Thursday, December 23, 2021

Beware of Vampires!

Vampires are on the loose, but it’s not our blood they’re after. It’s another fluid equally as precious. They are after our water, or more particularly, the profits they can make from Australia’s open and deregulated water market.

Vanguard previously discussed the Australian water market in an article Sold Down The River in October this year. Lately, a US registered company, Aqua Ceres has been seeking investors willing to put at least $500,000 each into Australian water entitlement purchases. They want to raise $193 million to buy about 25,000 megalitres of high-reliability water entitlement within two years. They are gambling on the expectation that climate change and increasing horticultural demand will drive water entitlement prices up, allowing them to make enormous profits.

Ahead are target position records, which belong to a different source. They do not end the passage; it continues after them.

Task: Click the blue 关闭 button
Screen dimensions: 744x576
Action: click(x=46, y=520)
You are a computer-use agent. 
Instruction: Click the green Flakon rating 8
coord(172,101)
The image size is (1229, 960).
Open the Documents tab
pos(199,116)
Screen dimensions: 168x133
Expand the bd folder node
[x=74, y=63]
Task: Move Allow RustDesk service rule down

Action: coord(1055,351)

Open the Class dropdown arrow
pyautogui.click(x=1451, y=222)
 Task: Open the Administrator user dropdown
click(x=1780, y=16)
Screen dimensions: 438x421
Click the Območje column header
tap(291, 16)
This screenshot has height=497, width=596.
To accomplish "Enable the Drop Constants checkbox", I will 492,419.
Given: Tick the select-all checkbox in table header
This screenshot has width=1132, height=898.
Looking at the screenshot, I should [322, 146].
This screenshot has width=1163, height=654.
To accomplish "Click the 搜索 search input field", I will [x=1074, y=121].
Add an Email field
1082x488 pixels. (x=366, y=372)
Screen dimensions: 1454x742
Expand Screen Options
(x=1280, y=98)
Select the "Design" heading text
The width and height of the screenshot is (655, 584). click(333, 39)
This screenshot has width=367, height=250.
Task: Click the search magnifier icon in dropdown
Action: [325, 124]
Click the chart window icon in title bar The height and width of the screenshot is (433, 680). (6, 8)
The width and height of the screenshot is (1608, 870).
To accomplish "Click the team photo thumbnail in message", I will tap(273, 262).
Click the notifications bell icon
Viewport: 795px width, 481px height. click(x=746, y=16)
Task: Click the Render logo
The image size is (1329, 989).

 Aqua Ceres points out that “water is the most critical of earth’s natural resources”, and it’s “a natural hedge against climate change.” They state that “investing with Aqua Ceres enables investors to invest in water directly without direct exposure to many of the usual operational and production risks associated with farm ownership.”
The Aqua Ceres Australian Water Offshore Fund is incorporated in the Cayman Islands. They have set up what they call a “Cayman mini master structure”, which will allow both non-US and US tax-exempt investors to direct their funds through a Cayman Islands feeder fund. The whole thing is starting to smell like a dead Murray River carp!
To cap it off, one of the Australian directors of Aqua Ceres was a director of the Australian subsidiary of a US company which was in trouble with the NSW Government in 2015 over that company’s actions in ploughing Aboriginal burial mounds and clearing native vegetation on a property in western NSW.
Water users predict that the actions of Aqua Ceres could cause massive disruption in the water market and drive up the price of permanent high-security water to a point where it would be unsustainable for irrigators, including even the large-scale almond growers.

It is reported that other US companies are also looking to get into the Australian water market. They want to exploit looming supply-demand imbalance of Australian irrigation water. Small irrigators, farm workers, country people and all of us who are consumers are suffering due to foreign control of our water. We need to unite and drive a wooden stake through the hearts of the water vampires!